### What is being asked
In the entries below, find the lines with the word "width" and copy them.

Stored data entries
[Start of section]
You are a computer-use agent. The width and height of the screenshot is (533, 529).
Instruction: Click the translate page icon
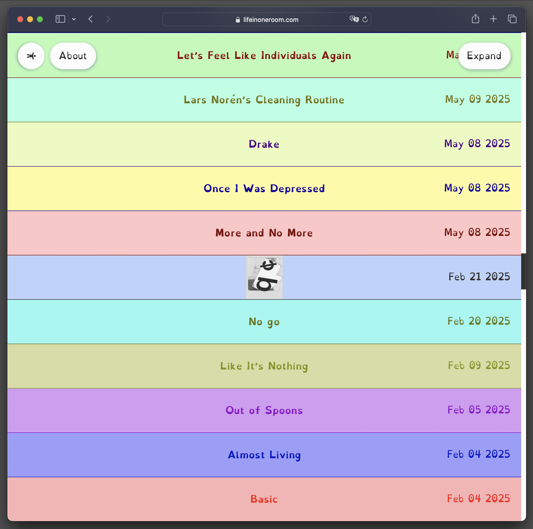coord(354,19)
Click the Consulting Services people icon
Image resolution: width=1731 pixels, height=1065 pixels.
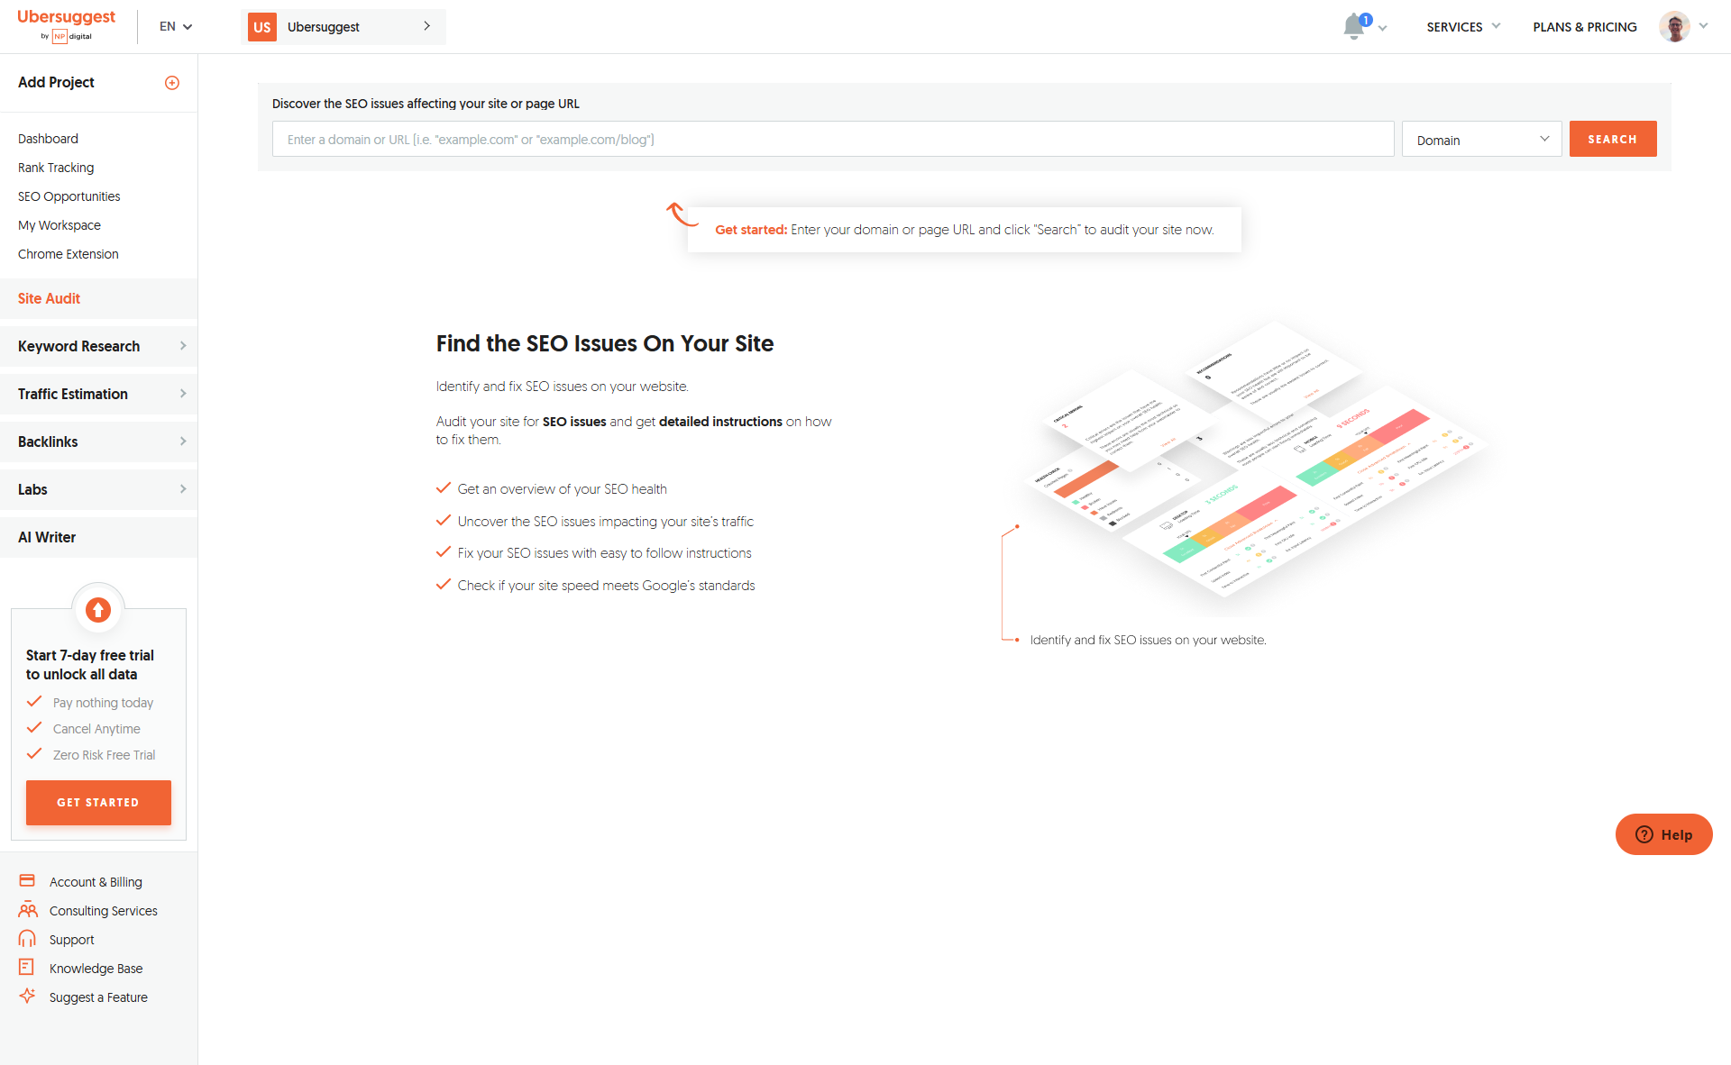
[End of section]
### Solution for this problem
You are a computer-use agent. The width and height of the screenshot is (533, 529).
Image resolution: width=1731 pixels, height=1065 pixels.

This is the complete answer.